• Des lacunes épisodiques qui portent surtout sur les pathologies
Eh non, l’officinal n’est pas doté de super-pouvoirs lui permettant de maîtriser un volume infini de connaissances médicales. Préparateurs, adjoints ou titulaires n’ont pas la science pharmaceutique infuse et reconnaissent parfois leur incapacité à répondre aux questions de leurs patients. Si les propriétés et classes thérapeutiques des médicaments semblent ne leur poser aucun problème, les équipes – titulaires, adjoints et préparateurs confondus – peuvent éprouver des difficultés face aux interrogations sur les pathologies. On notera que les adjoints et les préparateurs ont plus de problèmes pour répondre aux questions d’actualité sur la santé (heureusement que Pharma est là pour une mise à niveau !).
Dans ces cas-là, à qui demandez-vous de l’aide ? (plusieurs réponses possibles)

• La solution privilégiée : se débrouiller seul !
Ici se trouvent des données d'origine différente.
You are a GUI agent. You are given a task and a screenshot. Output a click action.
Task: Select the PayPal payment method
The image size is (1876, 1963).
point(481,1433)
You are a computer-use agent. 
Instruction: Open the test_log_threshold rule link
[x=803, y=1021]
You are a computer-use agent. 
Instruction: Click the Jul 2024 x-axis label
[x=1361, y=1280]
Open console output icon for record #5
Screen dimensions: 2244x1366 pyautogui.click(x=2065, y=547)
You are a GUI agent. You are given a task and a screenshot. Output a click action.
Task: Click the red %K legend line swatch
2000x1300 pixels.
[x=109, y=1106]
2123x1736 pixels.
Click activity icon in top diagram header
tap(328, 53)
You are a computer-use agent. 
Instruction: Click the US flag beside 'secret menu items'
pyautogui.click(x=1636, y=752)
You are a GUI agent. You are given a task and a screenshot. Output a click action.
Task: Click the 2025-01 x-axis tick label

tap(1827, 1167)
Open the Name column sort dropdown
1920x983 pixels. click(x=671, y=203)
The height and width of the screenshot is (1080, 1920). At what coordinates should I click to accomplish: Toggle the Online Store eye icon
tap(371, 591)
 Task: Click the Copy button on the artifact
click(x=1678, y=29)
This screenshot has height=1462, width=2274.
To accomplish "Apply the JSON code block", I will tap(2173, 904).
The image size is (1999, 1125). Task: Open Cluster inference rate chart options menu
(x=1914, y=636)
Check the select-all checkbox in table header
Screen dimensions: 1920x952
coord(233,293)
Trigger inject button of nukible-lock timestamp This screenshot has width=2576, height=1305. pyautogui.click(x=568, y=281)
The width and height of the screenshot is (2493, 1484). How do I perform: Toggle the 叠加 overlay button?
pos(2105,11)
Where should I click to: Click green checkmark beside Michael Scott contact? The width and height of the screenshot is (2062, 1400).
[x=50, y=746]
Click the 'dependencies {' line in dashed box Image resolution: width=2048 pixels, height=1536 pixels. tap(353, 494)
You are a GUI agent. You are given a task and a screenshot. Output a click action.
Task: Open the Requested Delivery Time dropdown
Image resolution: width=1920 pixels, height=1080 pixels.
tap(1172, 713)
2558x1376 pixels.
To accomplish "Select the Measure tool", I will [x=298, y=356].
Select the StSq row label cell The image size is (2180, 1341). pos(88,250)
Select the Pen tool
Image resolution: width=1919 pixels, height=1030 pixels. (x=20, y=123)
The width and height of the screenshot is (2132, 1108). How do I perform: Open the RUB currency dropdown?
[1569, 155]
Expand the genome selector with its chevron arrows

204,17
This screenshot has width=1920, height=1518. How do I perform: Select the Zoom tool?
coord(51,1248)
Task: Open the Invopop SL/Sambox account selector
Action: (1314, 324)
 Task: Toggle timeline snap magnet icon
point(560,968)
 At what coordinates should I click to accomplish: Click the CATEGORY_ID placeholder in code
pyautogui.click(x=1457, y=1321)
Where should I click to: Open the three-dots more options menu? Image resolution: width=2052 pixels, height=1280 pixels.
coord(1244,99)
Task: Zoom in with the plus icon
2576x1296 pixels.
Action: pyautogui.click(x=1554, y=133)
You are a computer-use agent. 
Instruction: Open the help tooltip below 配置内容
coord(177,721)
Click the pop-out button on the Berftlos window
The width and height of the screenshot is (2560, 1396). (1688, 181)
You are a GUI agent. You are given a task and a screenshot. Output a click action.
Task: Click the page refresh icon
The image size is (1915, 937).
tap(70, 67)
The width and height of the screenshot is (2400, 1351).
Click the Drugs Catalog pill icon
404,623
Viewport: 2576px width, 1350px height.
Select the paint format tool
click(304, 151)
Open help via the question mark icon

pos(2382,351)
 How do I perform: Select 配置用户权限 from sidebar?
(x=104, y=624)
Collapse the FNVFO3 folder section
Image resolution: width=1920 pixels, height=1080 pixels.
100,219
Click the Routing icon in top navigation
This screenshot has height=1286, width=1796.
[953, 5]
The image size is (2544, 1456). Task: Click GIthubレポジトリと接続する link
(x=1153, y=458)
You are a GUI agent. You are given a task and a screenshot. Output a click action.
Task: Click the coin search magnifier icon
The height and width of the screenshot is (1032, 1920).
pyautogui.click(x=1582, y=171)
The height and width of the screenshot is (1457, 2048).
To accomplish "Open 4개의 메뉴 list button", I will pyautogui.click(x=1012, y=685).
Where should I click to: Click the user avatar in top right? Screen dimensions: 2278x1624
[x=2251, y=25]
En cas de colle au comptoir, les pharmaciens plaident pour l’autonomie. La débrouillardise prime pour la majorité des titulaires et adjoints. En revanche, 59 % des préparateurs déclarent relayer la demande au titulaire, et à 49 % à un adjoint. D’autres solutions peuvent être envisagées, comme un appel à un professionnel de santé, à un confrère ou à un laboratoire.